Serre for complexes of groups A theorem of J.-P. Serre states that any finite subgroup $F$ of an (injective) amalgam $G_1 *_H G_2$ is conjugate into one of the factors $G_1$ or $G_2$, that is, $F$ is a subgroup of a vertex stabilizer of the Bass--Serre tree.
Is the following generalization true?: Any finite subgroup $F$ of the colimit $G$ of a developable complex of groups (in the sense of Bridson--Haefliger) is conjugate into one of the vertex groups $G_v$.
I am away on a trip and do not have my usual resources!  A specific reference would be appreciated :)
 A: This is utterly false.  If a group $G$ acts nicely on a simply-connected simplicial complex $X$, then $G$ can be expressed as a complex of groups on the quotient space $X/G$.  What you want is equivalent to having all torsion elements of $G$ fix points in $X$.  It is trivial to come up with group actions on simply-connected simplicial complexes in which torsion elements act freely (though it may be worth remarking that this is impossible if the complex is either contractible or nonpositively curved).

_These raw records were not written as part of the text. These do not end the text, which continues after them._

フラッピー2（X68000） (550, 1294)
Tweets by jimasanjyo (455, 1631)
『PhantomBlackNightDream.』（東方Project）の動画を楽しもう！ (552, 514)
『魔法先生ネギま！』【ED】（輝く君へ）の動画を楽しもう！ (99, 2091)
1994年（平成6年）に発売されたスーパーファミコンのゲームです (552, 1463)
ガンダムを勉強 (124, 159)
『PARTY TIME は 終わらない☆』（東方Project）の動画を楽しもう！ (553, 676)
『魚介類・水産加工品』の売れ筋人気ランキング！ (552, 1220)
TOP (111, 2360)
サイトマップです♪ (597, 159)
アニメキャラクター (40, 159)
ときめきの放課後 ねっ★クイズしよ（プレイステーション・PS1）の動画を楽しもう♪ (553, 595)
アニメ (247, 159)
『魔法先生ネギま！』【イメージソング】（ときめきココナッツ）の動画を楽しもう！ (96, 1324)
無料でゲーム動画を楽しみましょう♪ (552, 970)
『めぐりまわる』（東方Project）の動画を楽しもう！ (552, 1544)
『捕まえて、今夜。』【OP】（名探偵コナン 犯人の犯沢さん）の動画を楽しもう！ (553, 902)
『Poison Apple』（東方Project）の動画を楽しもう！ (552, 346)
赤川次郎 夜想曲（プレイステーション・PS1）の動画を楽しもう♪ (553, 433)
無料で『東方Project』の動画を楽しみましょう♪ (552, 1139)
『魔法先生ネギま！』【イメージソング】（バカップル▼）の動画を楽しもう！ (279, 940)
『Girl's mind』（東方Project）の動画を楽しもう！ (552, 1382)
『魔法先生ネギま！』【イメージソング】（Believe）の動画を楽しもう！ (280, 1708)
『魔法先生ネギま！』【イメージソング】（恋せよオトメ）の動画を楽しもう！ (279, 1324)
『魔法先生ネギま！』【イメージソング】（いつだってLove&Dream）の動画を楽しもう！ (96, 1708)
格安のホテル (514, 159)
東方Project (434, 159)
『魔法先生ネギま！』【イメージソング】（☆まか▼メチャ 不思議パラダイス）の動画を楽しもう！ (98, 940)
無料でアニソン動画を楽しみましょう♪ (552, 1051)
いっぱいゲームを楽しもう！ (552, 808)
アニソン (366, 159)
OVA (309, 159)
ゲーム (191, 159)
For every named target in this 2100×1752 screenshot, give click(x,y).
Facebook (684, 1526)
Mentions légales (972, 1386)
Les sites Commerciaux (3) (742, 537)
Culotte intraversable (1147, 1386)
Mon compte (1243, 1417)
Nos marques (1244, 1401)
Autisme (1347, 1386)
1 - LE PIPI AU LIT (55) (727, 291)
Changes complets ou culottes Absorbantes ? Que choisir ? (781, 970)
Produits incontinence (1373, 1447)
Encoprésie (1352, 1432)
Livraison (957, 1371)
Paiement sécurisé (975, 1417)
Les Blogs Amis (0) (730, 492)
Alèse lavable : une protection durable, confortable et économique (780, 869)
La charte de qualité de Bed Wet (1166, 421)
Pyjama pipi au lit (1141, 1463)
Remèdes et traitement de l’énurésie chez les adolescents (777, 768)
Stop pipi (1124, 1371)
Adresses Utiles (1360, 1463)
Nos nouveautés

EDIT : In response to your further question, here are some references.  For the fact that a finite group cannot act freely on a CAT(0) space, it is an easy center of mass argument and can be found in Bridson-Haefliger.  For the fact that a finite group $G$ cannot act freely on a contractible finite-dimensional space $X$, if it did then $X/G$ would be a finite-dimensional $K(G,1)$, which is impossible since $G$ has infinitely many nonzero homology groups (see, for instance, Brown's book on group cohomology).
It is maybe worth noting that a tree is both CAT(0) and contractible, so both of these facts generalize the observation of Serre you made in your question.
A: This might be helpful (theorem 3)
S. Lim and A. Thomas. Covering theory for complexes of groups. Journal of Pure and Applied Algebra
Volume 212, Issue 7, July 2008, Pages 1632-1663 (arXiv link; ScienceDirect link)
A: Okay, thanks, I suppose... my naive generalization might not work out over the 2-sphere.
Let me now specify that the complexes I am interested in are single n-cells with their boundary divided up, e.g. the fundamental domain of a crystallographic group of rank n.  May I politely ask:  What is a specific reference for the contractible case?